Although the number of cases in this nationwide study (n=617) was similar to that in the nationwide report from Canada (n=487),18 we evaluated data from 234 hospitals during a 51-month period. Our data suggested that thoracic aortic injury is only encountered at an average level of 0.62 cases/institution/12 months in Japan. Interestingly, our results indicated that physicians in charge of high-volume institutions and academic hospitals were more likely to choose endovascular repair than open repair. Although our sample size was too small to discuss the relationship between hospital volume and in-hospital mortality, the present study will add new information to the debate about regionalization of severe trauma patients (ie, trauma-care center).26

Study Limitations

First, although the study population was large and covered more than 90% of tertiary-care emergency hospitals (where all patients with aortic injury must be transported within the emergency medical system), it was not a complete population-based study. Second, information on the type and degree of aortic injury, aortic anatomy, physiologic data, and cause of death were not available in the DPC database. Third, some of the out-of-hospital cardiopulmonary arrest patients with multiple traumatic injuries could not be diagnosed as thoracic aortic injury in clinical practice. Thus, the number of aortic injury patients who died in the emergency room might be underestimated in the current study. Thus, all of these limitations should be addressed in the future by well-designed, large-sample, multination, prospective studies.

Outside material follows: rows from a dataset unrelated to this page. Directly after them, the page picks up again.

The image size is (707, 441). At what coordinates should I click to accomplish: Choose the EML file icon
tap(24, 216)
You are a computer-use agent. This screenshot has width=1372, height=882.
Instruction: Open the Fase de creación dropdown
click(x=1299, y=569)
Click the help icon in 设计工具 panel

In conclusion, the present nationwide study suggests that the proportion of repairs performed using an endovascular approach for the treatment of thoracic aortic injury in Japan increased from 2007 to 2012. Future large, prospective, multination trials are required to further evaluate the effects of endovascular repair in patients with thoracic aortic injury.

Disclosures

Conflict of Interest statement: The authors declare no conflicts of interest.

Funding: Dr Horiguchi, Professor Fushimi, and Professor Yasunaga received grant support from the Ministry of Health, Labour and Welfare of Japan (Research on Policy Planning and Evaluation, Grant No. H26-Policy-011). The funders had no role in the execution of this study or interpretation of the results.